Tasha screamed as the truck flipped onto its side, sending her backwards into the windshield. Her shoulder hit first, softening the blow to her head. She tried to grab onto something as she felt the truck falling through the forest, sliding through the snow-filled mountain. She clutched the seat, trying to keep herself from banging into too many things. She shielded her face from flying missiles as objects flew around the cab of the truck. Something struck her cheek, slicing a line of fire across her face.

After what felt like several minutes, but was probably only seconds the truck hit something solid and slid to a halt with a resounding crack that reverberated throughout the cab. She blinked several times, her brain scrambling frantically to make sense of what was happening. She was laying on her front on top of something hard, one arm flung behind her and one underneath her. Her face hurt, her hip hurt and her foot hurt. She carefully maneuvered both of her hands until they were underneath her shoulders.
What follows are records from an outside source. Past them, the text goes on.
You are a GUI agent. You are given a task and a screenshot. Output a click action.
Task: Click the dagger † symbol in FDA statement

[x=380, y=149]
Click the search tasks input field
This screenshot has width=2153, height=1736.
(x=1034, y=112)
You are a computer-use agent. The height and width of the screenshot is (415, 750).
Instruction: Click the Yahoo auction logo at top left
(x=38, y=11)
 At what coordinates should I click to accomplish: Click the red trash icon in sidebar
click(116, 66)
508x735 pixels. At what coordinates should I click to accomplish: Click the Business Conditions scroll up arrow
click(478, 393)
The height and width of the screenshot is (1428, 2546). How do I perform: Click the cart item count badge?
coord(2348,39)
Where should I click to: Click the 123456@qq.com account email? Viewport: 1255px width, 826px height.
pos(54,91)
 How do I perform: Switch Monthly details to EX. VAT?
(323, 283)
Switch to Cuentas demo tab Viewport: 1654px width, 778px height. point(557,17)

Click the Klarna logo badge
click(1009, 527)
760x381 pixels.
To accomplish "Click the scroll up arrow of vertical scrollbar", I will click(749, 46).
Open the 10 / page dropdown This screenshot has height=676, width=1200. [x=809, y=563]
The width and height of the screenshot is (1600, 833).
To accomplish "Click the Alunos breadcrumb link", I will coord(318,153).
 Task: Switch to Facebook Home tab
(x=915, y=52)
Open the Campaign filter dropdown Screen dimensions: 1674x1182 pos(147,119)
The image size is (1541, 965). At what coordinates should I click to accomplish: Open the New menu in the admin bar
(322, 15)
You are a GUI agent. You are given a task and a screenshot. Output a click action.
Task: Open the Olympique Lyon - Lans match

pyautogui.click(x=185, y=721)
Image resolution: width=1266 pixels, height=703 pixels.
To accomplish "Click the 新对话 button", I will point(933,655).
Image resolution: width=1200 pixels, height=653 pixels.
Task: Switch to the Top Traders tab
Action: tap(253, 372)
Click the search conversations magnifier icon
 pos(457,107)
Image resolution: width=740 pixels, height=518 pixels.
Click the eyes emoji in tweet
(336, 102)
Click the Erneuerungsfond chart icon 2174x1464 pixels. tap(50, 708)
She heard another crack and the truck lurched again. She screamed, her voice hoarse from her shouts earlier. She scrambled onto her knees, drawing her legs underneath herself. She realized right away the truck had landed on its roof, but tilted somehow. She was crouched on the metal interior roof of the truck. She was relatively unhurt, except for a nasty cut on her face and something wrong with her foot. Her boot had fallen off during the fall and her foot was already bruising badly. Perhaps a sprained ankle. She needed to find out where she landed and figure out if she could get out of the truck.

She lay on her stomach again and looked out the window.

Nyet…” she whispered, terror swelling within her chest.

She pressed her hand against the windshield, eyes imploring David as came to an abrupt halt next to the lake. Her eyes met his, anguish bright in their stormy depths. She should not have run from him. She should have tried harder to convince him that having the baby was the right choice. Maybe he would have gotten over the shock and seen the joy. She had enough love in her heart for both of them. Now they would never know, because both she and the child would die. Sorrow and rage etched his features as he watched the ice continue to crack around the truck, drawing the edge further into the water.

Nyet!” she screamed as he bellowed and lunged toward the truck. He could not die too because of her folly. “David, stay back!”

The ice cracked, sending her plunging into the dark depths of the lake.